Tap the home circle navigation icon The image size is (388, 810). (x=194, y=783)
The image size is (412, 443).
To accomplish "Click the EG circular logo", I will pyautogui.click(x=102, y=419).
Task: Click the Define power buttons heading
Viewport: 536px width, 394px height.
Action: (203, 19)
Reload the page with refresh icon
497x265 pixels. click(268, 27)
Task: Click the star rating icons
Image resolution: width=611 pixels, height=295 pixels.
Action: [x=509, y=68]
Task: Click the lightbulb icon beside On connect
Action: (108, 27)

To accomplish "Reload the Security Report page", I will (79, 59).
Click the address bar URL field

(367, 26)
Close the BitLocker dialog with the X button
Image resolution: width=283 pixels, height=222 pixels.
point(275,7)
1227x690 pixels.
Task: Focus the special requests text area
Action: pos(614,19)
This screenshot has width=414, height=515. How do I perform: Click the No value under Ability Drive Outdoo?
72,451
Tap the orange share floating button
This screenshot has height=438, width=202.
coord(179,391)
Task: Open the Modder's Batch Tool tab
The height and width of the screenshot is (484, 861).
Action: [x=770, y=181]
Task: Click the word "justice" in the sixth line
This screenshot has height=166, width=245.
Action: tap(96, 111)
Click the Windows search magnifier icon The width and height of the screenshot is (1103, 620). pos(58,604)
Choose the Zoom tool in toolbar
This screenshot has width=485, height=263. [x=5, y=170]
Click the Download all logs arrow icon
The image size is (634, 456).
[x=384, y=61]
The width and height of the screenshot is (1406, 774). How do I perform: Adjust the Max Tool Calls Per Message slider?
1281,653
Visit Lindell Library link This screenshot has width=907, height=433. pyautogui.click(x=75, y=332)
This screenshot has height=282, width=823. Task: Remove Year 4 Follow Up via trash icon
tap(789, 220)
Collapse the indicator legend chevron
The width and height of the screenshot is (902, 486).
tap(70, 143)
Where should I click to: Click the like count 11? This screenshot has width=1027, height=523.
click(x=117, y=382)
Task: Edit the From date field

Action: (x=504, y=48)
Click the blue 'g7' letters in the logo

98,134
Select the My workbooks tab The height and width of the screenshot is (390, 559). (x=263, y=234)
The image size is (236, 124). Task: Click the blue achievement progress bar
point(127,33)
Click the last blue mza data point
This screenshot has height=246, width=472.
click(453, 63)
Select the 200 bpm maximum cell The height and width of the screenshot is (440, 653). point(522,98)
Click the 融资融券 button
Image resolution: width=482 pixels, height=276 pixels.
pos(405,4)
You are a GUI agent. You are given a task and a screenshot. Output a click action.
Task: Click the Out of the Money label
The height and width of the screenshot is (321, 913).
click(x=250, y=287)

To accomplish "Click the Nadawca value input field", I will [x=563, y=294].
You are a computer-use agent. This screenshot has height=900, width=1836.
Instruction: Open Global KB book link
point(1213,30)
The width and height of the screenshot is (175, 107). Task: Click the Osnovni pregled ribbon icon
────────────────
#### [What to work on]
From the first record to the last, copy everything exactly.

#### [Worked solution]
Tap the home circle navigation icon The image size is (388, 810). (x=194, y=783)
The image size is (412, 443).
To accomplish "Click the EG circular logo", I will pyautogui.click(x=102, y=419).
Task: Click the Define power buttons heading
Viewport: 536px width, 394px height.
Action: (203, 19)
Reload the page with refresh icon
497x265 pixels. click(268, 27)
Task: Click the star rating icons
Image resolution: width=611 pixels, height=295 pixels.
Action: [x=509, y=68]
Task: Click the lightbulb icon beside On connect
Action: (108, 27)

To accomplish "Reload the Security Report page", I will (79, 59).
Click the address bar URL field

(367, 26)
Close the BitLocker dialog with the X button
Image resolution: width=283 pixels, height=222 pixels.
point(275,7)
1227x690 pixels.
Task: Focus the special requests text area
Action: pos(614,19)
This screenshot has width=414, height=515. How do I perform: Click the No value under Ability Drive Outdoo?
72,451
Tap the orange share floating button
This screenshot has height=438, width=202.
coord(179,391)
Task: Open the Modder's Batch Tool tab
The height and width of the screenshot is (484, 861).
Action: [x=770, y=181]
Task: Click the word "justice" in the sixth line
This screenshot has height=166, width=245.
Action: tap(96, 111)
Click the Windows search magnifier icon The width and height of the screenshot is (1103, 620). pos(58,604)
Choose the Zoom tool in toolbar
This screenshot has width=485, height=263. [x=5, y=170]
Click the Download all logs arrow icon
The image size is (634, 456).
[x=384, y=61]
The width and height of the screenshot is (1406, 774). How do I perform: Adjust the Max Tool Calls Per Message slider?
1281,653
Visit Lindell Library link This screenshot has width=907, height=433. pyautogui.click(x=75, y=332)
This screenshot has height=282, width=823. Task: Remove Year 4 Follow Up via trash icon
tap(789, 220)
Collapse the indicator legend chevron
The width and height of the screenshot is (902, 486).
tap(70, 143)
Where should I click to: Click the like count 11? This screenshot has width=1027, height=523.
click(x=117, y=382)
Task: Edit the From date field

Action: (x=504, y=48)
Click the blue 'g7' letters in the logo

98,134
Select the My workbooks tab The height and width of the screenshot is (390, 559). (x=263, y=234)
The image size is (236, 124). Task: Click the blue achievement progress bar
point(127,33)
Click the last blue mza data point
This screenshot has height=246, width=472.
click(453, 63)
Select the 200 bpm maximum cell The height and width of the screenshot is (440, 653). point(522,98)
Click the 融资融券 button
Image resolution: width=482 pixels, height=276 pixels.
pos(405,4)
You are a GUI agent. You are given a task and a screenshot. Output a click action.
Task: Click the Out of the Money label
The height and width of the screenshot is (321, 913).
click(x=250, y=287)

To accomplish "Click the Nadawca value input field", I will [x=563, y=294].
You are a computer-use agent. This screenshot has height=900, width=1836.
Instruction: Open Global KB book link
point(1213,30)
The width and height of the screenshot is (175, 107). Task: Click the Osnovni pregled ribbon icon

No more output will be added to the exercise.